### Set problem
Turn the lines between the one holding "Where should I" and the one holding "coord(1485,616)", inclusive, into a Markdown table with the columns No. and Line, numbering each line and skipping blank lines. Leave the pictures out.

Element and text position data
>> START

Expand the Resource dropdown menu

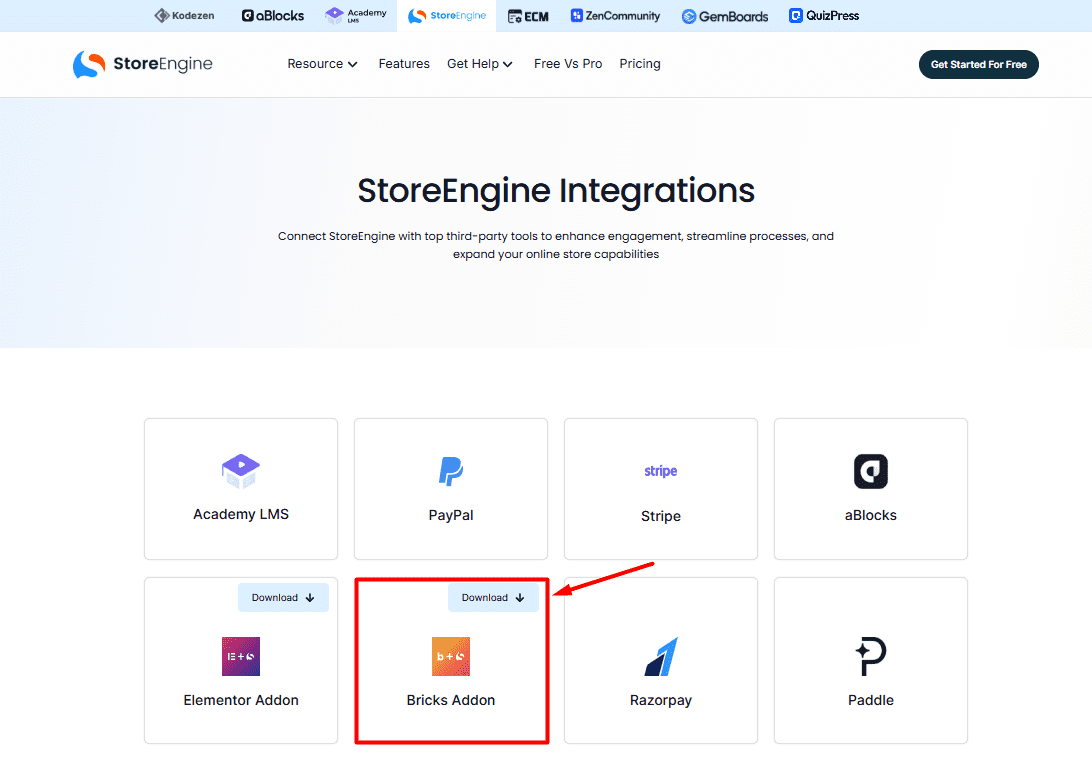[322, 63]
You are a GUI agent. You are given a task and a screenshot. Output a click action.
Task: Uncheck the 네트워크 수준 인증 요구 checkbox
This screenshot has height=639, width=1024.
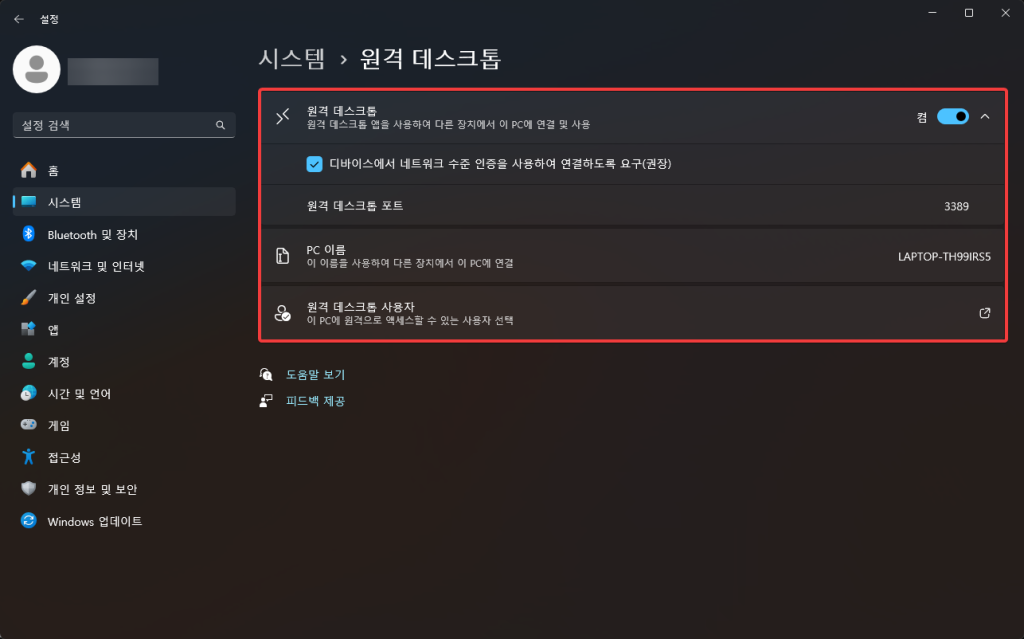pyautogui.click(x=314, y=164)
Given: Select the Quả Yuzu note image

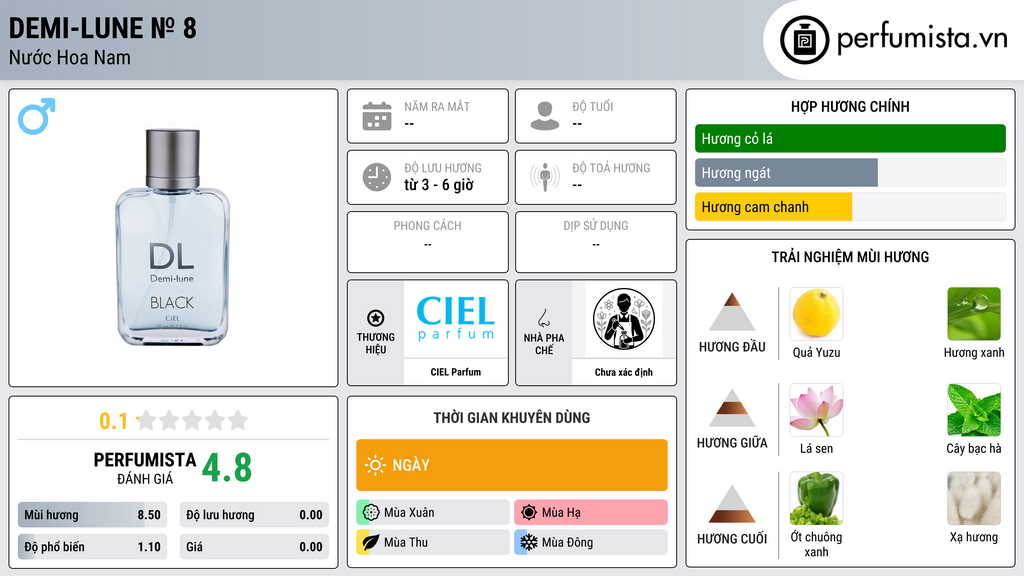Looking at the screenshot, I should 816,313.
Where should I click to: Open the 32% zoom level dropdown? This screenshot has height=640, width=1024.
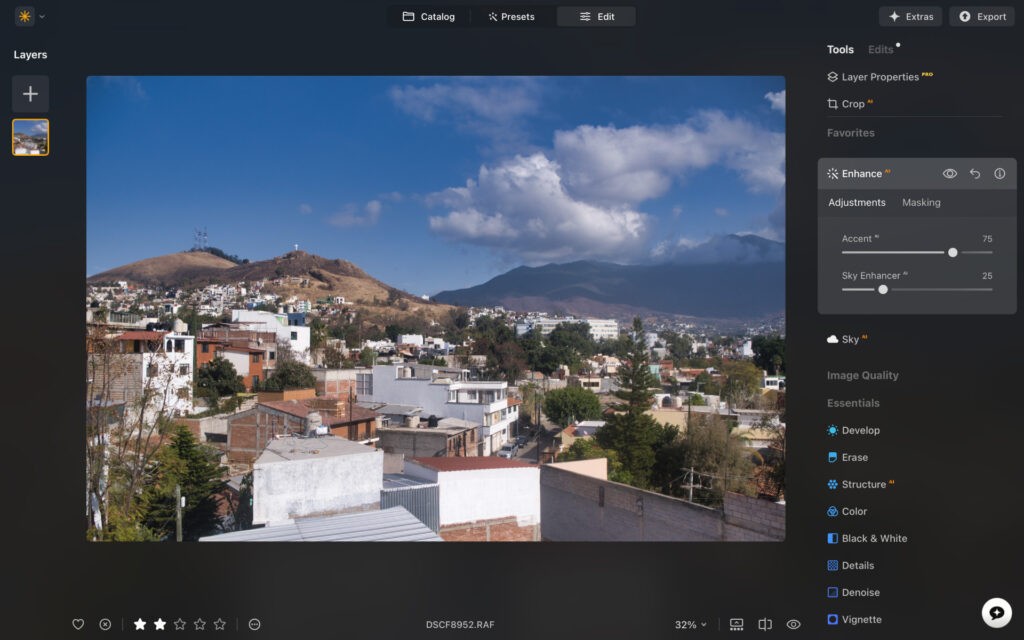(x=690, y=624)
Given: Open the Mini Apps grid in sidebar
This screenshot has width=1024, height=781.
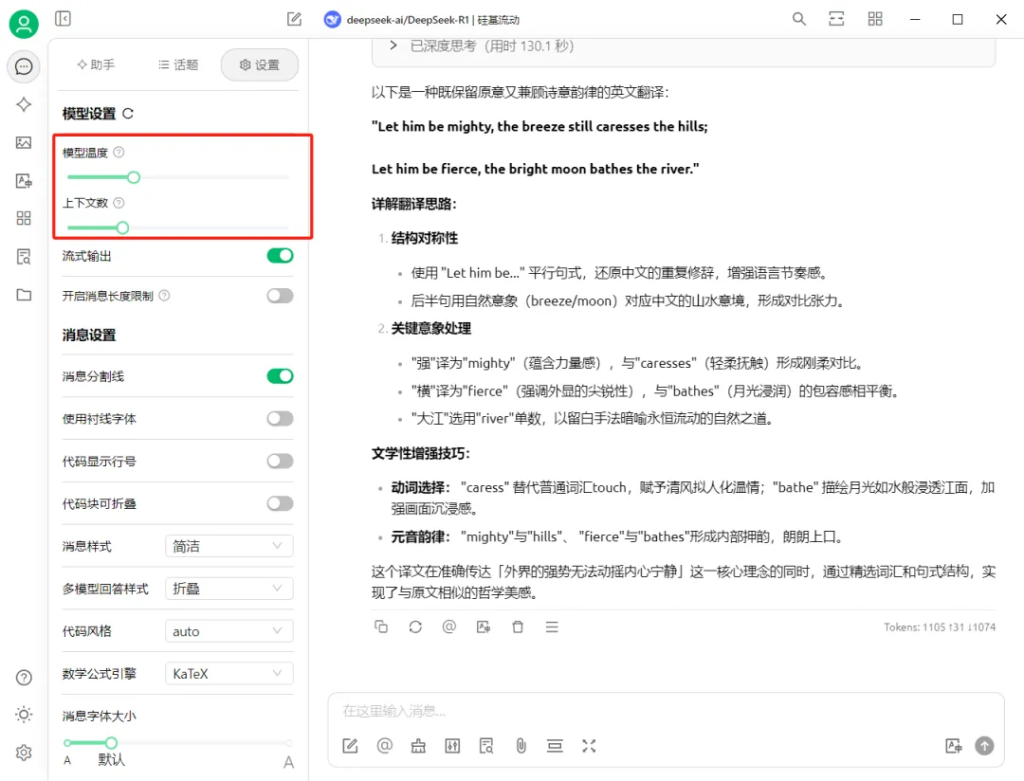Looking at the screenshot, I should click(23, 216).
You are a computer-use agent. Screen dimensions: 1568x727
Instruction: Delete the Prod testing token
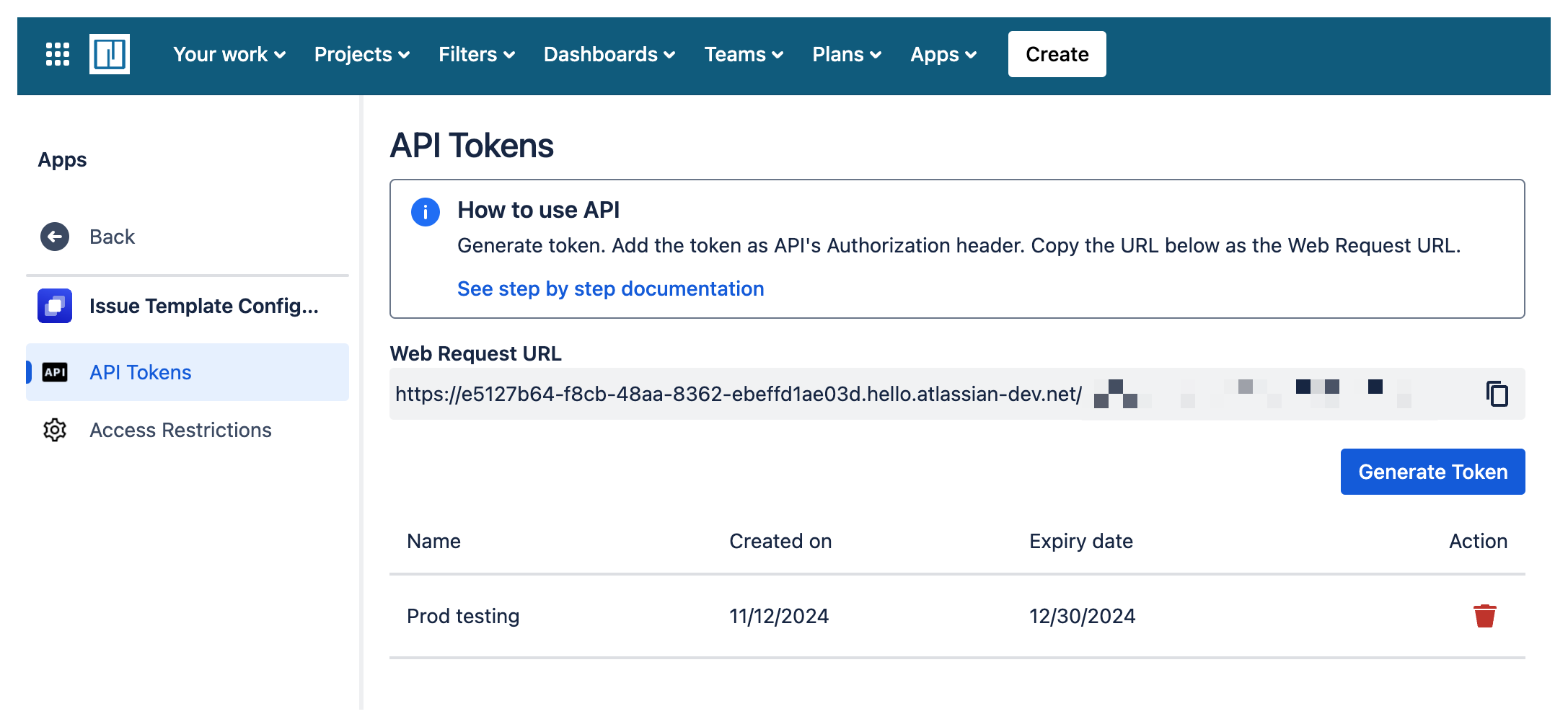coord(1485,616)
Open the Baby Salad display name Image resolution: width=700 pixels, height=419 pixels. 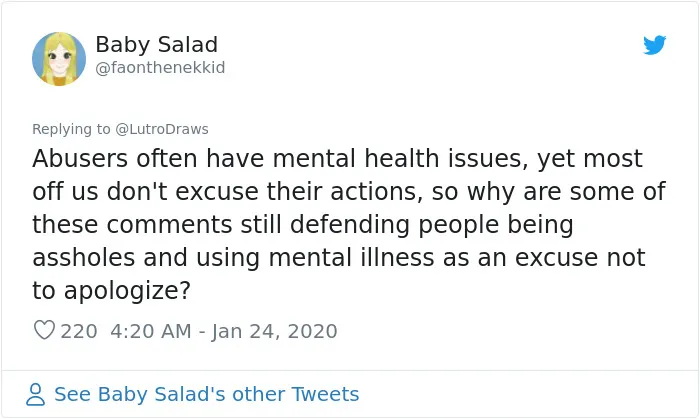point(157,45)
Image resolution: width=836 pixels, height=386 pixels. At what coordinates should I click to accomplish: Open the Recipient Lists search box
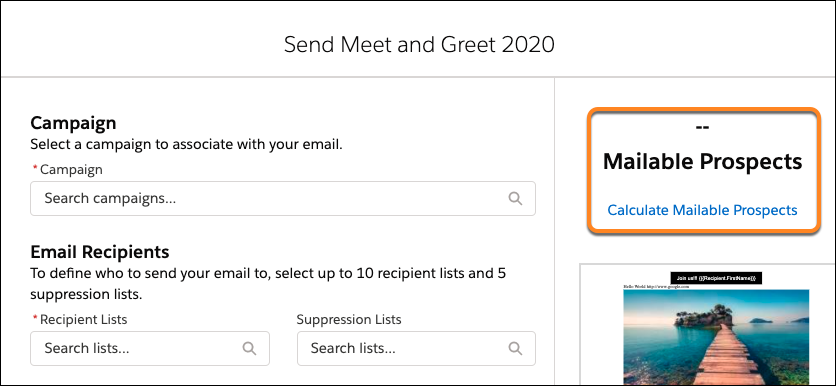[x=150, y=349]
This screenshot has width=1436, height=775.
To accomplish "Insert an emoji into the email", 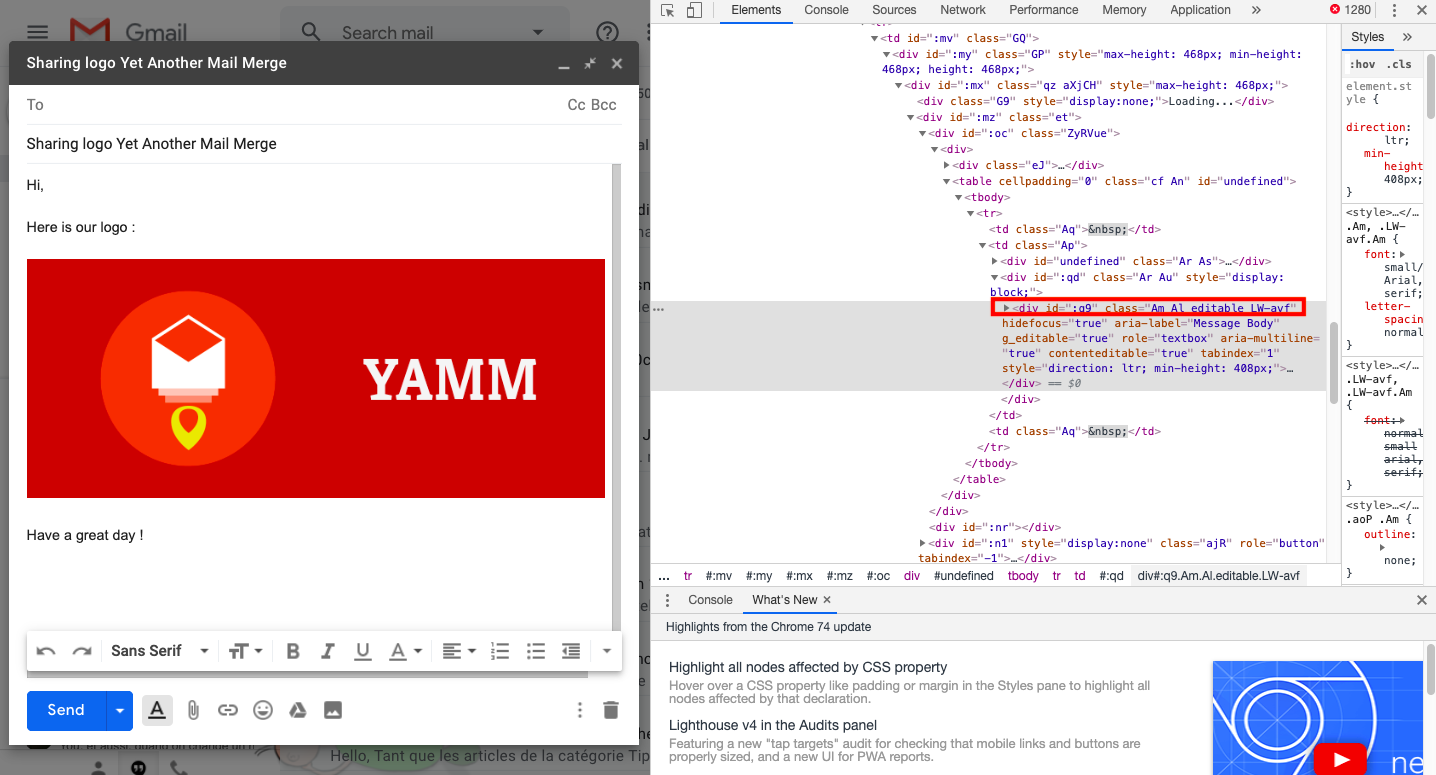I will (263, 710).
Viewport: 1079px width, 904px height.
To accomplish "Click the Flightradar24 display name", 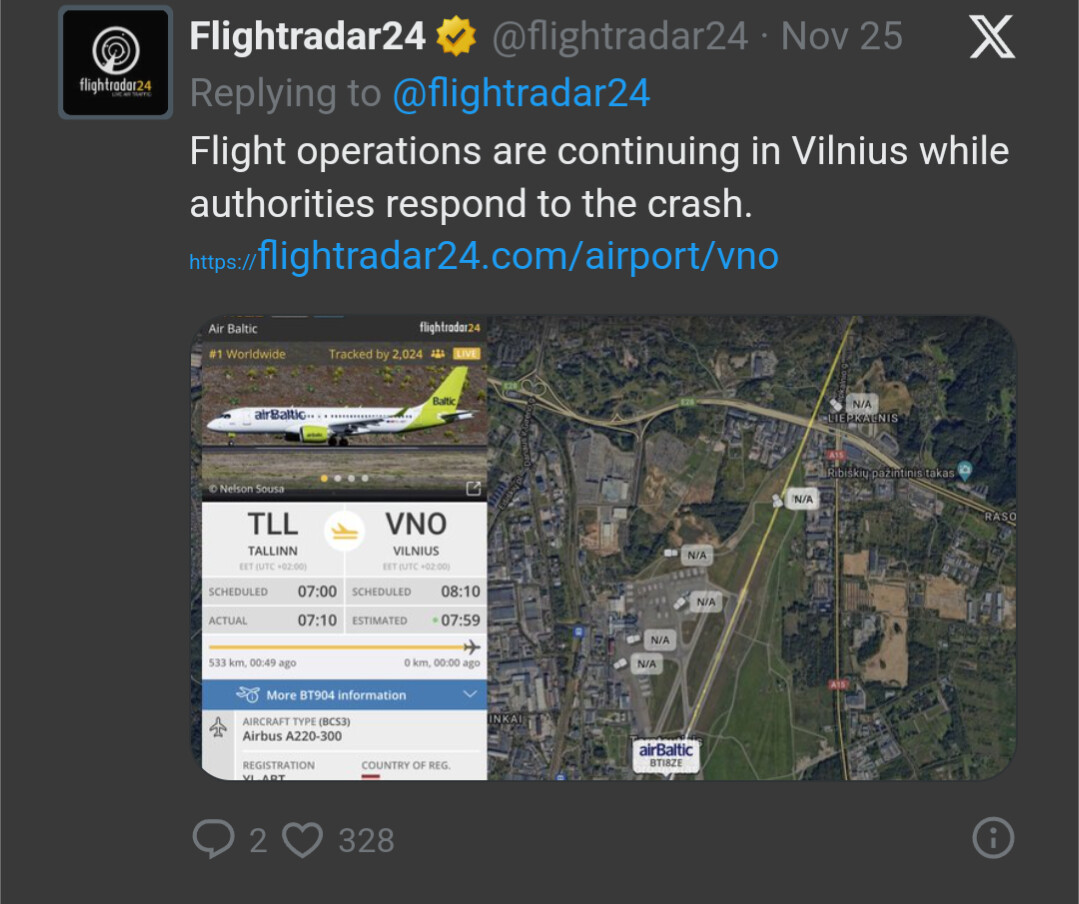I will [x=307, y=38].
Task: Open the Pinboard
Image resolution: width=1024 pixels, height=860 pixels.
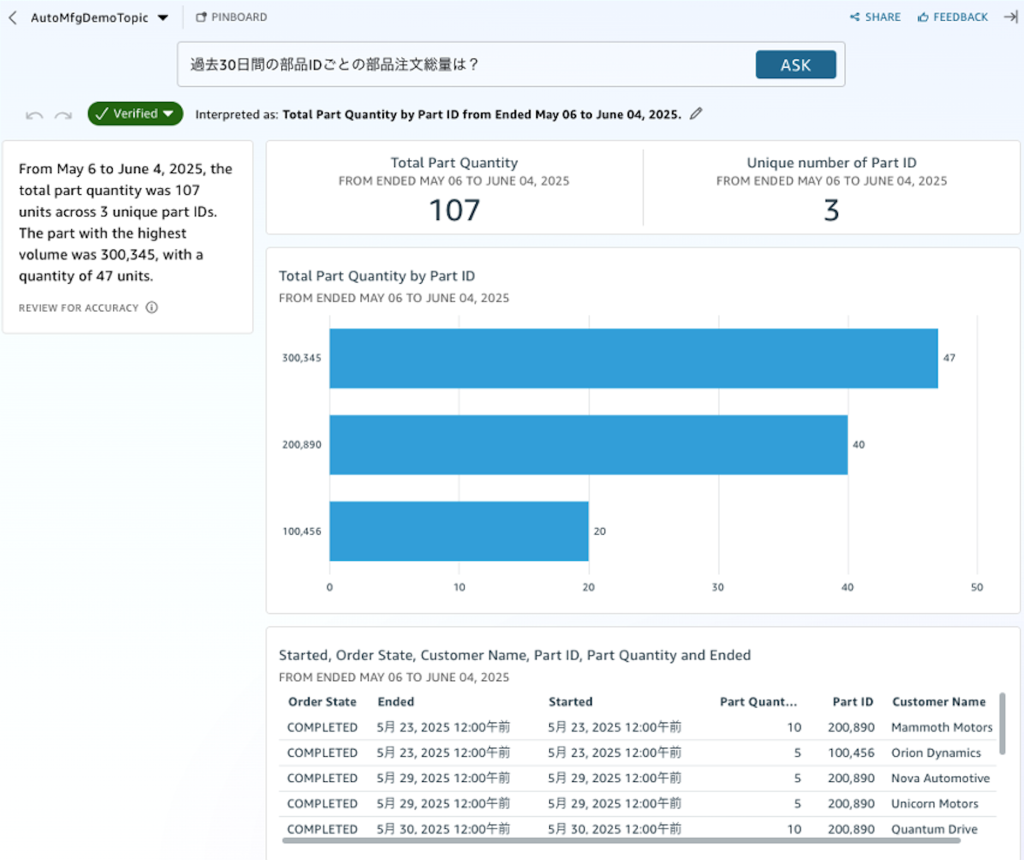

>> END

### Response for this exercise
| No. | Line |
|---|---|
| 1 | Where should I click to: Open the 32% zoom level dropdown? This screenshot has height=640, width=1024. |
| 2 | (x=690, y=624) |
| 3 | Given: Open the Mini Apps grid in sidebar |
| 4 | This screenshot has width=1024, height=781. |
| 5 | Looking at the screenshot, I should click(23, 216). |
| 6 | You are a computer-use agent. Screen dimensions: 1568x727 |
| 7 | Instruction: Delete the Prod testing token |
| 8 | coord(1485,616) |